======== Material provided ========
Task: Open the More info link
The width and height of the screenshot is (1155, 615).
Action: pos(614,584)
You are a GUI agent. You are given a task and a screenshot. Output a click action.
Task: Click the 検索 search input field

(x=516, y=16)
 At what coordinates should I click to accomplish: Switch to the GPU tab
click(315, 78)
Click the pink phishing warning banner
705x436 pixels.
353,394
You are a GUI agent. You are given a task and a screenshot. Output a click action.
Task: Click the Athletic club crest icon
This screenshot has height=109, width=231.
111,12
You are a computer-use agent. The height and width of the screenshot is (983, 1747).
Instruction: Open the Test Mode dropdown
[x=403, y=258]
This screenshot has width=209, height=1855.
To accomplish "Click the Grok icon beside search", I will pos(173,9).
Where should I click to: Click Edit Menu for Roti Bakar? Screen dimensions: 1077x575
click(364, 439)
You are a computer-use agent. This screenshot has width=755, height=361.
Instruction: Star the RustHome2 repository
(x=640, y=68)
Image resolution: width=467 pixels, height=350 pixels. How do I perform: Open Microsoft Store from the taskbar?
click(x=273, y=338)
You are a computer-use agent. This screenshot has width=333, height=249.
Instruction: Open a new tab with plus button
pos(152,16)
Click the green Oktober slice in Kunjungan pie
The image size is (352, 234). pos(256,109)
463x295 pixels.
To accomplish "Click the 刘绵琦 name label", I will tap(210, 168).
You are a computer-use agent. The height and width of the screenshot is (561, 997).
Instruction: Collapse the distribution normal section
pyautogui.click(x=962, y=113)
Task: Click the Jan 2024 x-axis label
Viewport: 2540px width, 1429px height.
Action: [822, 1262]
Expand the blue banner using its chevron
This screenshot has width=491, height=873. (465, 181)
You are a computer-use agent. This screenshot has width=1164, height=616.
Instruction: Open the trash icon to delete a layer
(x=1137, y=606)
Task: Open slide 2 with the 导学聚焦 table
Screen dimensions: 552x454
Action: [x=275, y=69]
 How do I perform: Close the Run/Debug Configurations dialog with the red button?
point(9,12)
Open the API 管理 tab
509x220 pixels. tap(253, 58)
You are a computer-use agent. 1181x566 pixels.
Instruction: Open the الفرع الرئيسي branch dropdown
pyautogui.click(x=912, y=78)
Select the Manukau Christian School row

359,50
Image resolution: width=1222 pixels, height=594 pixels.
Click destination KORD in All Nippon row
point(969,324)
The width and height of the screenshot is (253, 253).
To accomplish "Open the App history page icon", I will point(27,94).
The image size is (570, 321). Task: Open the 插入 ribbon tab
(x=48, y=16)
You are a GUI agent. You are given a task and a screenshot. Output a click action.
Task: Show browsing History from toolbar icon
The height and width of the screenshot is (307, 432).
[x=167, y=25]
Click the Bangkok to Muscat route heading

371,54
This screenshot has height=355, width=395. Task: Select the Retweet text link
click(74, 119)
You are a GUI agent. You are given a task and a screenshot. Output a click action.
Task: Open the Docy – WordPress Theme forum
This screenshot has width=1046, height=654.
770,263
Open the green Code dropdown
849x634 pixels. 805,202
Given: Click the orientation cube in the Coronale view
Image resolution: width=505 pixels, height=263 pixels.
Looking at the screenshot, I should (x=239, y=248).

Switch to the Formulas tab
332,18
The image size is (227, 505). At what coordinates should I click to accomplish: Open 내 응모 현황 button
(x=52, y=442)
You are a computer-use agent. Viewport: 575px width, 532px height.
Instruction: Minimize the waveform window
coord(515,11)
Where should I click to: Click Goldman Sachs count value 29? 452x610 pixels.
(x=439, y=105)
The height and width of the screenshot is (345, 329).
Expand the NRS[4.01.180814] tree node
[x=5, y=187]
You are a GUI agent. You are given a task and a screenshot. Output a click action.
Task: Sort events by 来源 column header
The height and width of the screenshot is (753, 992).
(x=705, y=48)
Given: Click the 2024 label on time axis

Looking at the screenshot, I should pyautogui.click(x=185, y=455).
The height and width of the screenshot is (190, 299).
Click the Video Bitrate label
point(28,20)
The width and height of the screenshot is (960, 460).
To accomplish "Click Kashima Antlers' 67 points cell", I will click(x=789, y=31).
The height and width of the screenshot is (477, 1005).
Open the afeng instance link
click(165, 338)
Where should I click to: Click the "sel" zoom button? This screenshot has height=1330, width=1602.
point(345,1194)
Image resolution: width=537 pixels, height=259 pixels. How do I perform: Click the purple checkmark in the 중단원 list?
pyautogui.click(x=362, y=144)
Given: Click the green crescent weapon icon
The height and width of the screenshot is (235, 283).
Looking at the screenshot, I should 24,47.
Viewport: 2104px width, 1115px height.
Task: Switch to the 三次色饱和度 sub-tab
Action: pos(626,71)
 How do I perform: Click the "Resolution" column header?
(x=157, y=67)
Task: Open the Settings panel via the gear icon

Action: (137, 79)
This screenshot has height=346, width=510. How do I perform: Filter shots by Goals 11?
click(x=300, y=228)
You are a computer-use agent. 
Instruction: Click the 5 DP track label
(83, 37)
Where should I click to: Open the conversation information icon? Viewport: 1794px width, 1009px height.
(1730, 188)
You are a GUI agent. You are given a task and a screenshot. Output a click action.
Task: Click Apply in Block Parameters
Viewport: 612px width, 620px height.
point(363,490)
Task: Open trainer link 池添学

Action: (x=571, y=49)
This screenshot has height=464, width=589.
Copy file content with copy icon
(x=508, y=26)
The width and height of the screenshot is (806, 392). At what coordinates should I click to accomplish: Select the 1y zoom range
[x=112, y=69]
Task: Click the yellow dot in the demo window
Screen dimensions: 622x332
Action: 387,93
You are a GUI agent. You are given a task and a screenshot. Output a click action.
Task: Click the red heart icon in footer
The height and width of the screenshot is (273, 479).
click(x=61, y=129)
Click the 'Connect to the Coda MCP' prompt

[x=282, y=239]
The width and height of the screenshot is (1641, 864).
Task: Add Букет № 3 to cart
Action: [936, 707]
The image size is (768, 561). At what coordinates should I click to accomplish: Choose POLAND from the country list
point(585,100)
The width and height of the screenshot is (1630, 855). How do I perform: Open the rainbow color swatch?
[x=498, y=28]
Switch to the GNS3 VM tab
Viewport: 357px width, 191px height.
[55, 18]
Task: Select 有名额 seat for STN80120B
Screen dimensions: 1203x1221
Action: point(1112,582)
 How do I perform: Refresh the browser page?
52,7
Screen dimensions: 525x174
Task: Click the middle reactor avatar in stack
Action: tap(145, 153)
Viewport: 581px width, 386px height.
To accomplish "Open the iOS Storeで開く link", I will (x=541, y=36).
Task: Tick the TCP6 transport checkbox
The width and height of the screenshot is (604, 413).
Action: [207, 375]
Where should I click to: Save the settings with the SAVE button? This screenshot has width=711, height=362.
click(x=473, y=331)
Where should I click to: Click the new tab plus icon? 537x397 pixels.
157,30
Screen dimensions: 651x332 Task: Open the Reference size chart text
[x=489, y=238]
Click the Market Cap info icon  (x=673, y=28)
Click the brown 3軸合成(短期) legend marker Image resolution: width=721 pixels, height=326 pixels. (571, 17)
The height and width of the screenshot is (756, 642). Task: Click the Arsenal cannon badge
========
* _Aim of the exercise_
Please copy every line of the records above without changing a character, from the first record through the last.

* _Exercise output_
Task: Open the More info link
The width and height of the screenshot is (1155, 615).
Action: pos(614,584)
You are a GUI agent. You are given a task and a screenshot. Output a click action.
Task: Click the 検索 search input field

(x=516, y=16)
 At what coordinates should I click to accomplish: Switch to the GPU tab
click(315, 78)
Click the pink phishing warning banner
705x436 pixels.
353,394
You are a GUI agent. You are given a task and a screenshot. Output a click action.
Task: Click the Athletic club crest icon
This screenshot has height=109, width=231.
111,12
You are a computer-use agent. The height and width of the screenshot is (983, 1747).
Instruction: Open the Test Mode dropdown
[x=403, y=258]
This screenshot has width=209, height=1855.
To accomplish "Click the Grok icon beside search", I will pos(173,9).
Where should I click to: Click Edit Menu for Roti Bakar? Screen dimensions: 1077x575
click(364, 439)
You are a computer-use agent. This screenshot has width=755, height=361.
Instruction: Star the RustHome2 repository
(x=640, y=68)
Image resolution: width=467 pixels, height=350 pixels. How do I perform: Open Microsoft Store from the taskbar?
click(x=273, y=338)
You are a computer-use agent. This screenshot has width=333, height=249.
Instruction: Open a new tab with plus button
pos(152,16)
Click the green Oktober slice in Kunjungan pie
The image size is (352, 234). pos(256,109)
463x295 pixels.
To accomplish "Click the 刘绵琦 name label", I will tap(210, 168).
You are a computer-use agent. The height and width of the screenshot is (561, 997).
Instruction: Collapse the distribution normal section
pyautogui.click(x=962, y=113)
Task: Click the Jan 2024 x-axis label
Viewport: 2540px width, 1429px height.
Action: [822, 1262]
Expand the blue banner using its chevron
This screenshot has width=491, height=873. (465, 181)
You are a computer-use agent. This screenshot has width=1164, height=616.
Instruction: Open the trash icon to delete a layer
(x=1137, y=606)
Task: Open slide 2 with the 导学聚焦 table
Screen dimensions: 552x454
Action: [x=275, y=69]
 How do I perform: Close the Run/Debug Configurations dialog with the red button?
point(9,12)
Open the API 管理 tab
509x220 pixels. tap(253, 58)
You are a computer-use agent. 1181x566 pixels.
Instruction: Open the الفرع الرئيسي branch dropdown
pyautogui.click(x=912, y=78)
Select the Manukau Christian School row

359,50
Image resolution: width=1222 pixels, height=594 pixels.
Click destination KORD in All Nippon row
point(969,324)
The width and height of the screenshot is (253, 253).
To accomplish "Open the App history page icon", I will point(27,94).
The image size is (570, 321). Task: Open the 插入 ribbon tab
(x=48, y=16)
You are a GUI agent. You are given a task and a screenshot. Output a click action.
Task: Show browsing History from toolbar icon
The height and width of the screenshot is (307, 432).
[x=167, y=25]
Click the Bangkok to Muscat route heading

371,54
This screenshot has height=355, width=395. Task: Select the Retweet text link
click(74, 119)
You are a GUI agent. You are given a task and a screenshot. Output a click action.
Task: Open the Docy – WordPress Theme forum
This screenshot has width=1046, height=654.
770,263
Open the green Code dropdown
849x634 pixels. 805,202
Given: Click the orientation cube in the Coronale view
Image resolution: width=505 pixels, height=263 pixels.
Looking at the screenshot, I should (x=239, y=248).

Switch to the Formulas tab
332,18
The image size is (227, 505). At what coordinates should I click to accomplish: Open 내 응모 현황 button
(x=52, y=442)
You are a computer-use agent. Viewport: 575px width, 532px height.
Instruction: Minimize the waveform window
coord(515,11)
Where should I click to: Click Goldman Sachs count value 29? 452x610 pixels.
(x=439, y=105)
The height and width of the screenshot is (345, 329).
Expand the NRS[4.01.180814] tree node
[x=5, y=187]
You are a GUI agent. You are given a task and a screenshot. Output a click action.
Task: Sort events by 来源 column header
The height and width of the screenshot is (753, 992).
(x=705, y=48)
Given: Click the 2024 label on time axis

Looking at the screenshot, I should pyautogui.click(x=185, y=455).
The height and width of the screenshot is (190, 299).
Click the Video Bitrate label
point(28,20)
The width and height of the screenshot is (960, 460).
To accomplish "Click Kashima Antlers' 67 points cell", I will click(x=789, y=31).
The height and width of the screenshot is (477, 1005).
Open the afeng instance link
click(165, 338)
Where should I click to: Click the "sel" zoom button? This screenshot has height=1330, width=1602.
point(345,1194)
Image resolution: width=537 pixels, height=259 pixels. How do I perform: Click the purple checkmark in the 중단원 list?
pyautogui.click(x=362, y=144)
Given: Click the green crescent weapon icon
The height and width of the screenshot is (235, 283).
Looking at the screenshot, I should 24,47.
Viewport: 2104px width, 1115px height.
Task: Switch to the 三次色饱和度 sub-tab
Action: pos(626,71)
 How do I perform: Click the "Resolution" column header?
(x=157, y=67)
Task: Open the Settings panel via the gear icon

Action: (137, 79)
This screenshot has height=346, width=510. How do I perform: Filter shots by Goals 11?
click(x=300, y=228)
You are a computer-use agent. 
Instruction: Click the 5 DP track label
(83, 37)
Where should I click to: Open the conversation information icon? Viewport: 1794px width, 1009px height.
(1730, 188)
You are a GUI agent. You are given a task and a screenshot. Output a click action.
Task: Click Apply in Block Parameters
Viewport: 612px width, 620px height.
point(363,490)
Task: Open trainer link 池添学

Action: (x=571, y=49)
This screenshot has height=464, width=589.
Copy file content with copy icon
(x=508, y=26)
The width and height of the screenshot is (806, 392). At what coordinates should I click to accomplish: Select the 1y zoom range
[x=112, y=69]
Task: Click the yellow dot in the demo window
Screen dimensions: 622x332
Action: 387,93
You are a GUI agent. You are given a task and a screenshot. Output a click action.
Task: Click the red heart icon in footer
The height and width of the screenshot is (273, 479).
click(x=61, y=129)
Click the 'Connect to the Coda MCP' prompt

[x=282, y=239]
The width and height of the screenshot is (1641, 864).
Task: Add Букет № 3 to cart
Action: [936, 707]
The image size is (768, 561). At what coordinates should I click to accomplish: Choose POLAND from the country list
point(585,100)
The width and height of the screenshot is (1630, 855). How do I perform: Open the rainbow color swatch?
[x=498, y=28]
Switch to the GNS3 VM tab
Viewport: 357px width, 191px height.
[55, 18]
Task: Select 有名额 seat for STN80120B
Screen dimensions: 1203x1221
Action: point(1112,582)
 How do I perform: Refresh the browser page?
52,7
Screen dimensions: 525x174
Task: Click the middle reactor avatar in stack
Action: tap(145, 153)
Viewport: 581px width, 386px height.
To accomplish "Open the iOS Storeで開く link", I will (x=541, y=36).
Task: Tick the TCP6 transport checkbox
The width and height of the screenshot is (604, 413).
Action: [207, 375]
Where should I click to: Save the settings with the SAVE button? This screenshot has width=711, height=362.
click(x=473, y=331)
Where should I click to: Click the new tab plus icon? 537x397 pixels.
157,30
Screen dimensions: 651x332 Task: Open the Reference size chart text
[x=489, y=238]
Click the Market Cap info icon  (x=673, y=28)
Click the brown 3軸合成(短期) legend marker Image resolution: width=721 pixels, height=326 pixels. (571, 17)
The height and width of the screenshot is (756, 642). Task: Click the Arsenal cannon badge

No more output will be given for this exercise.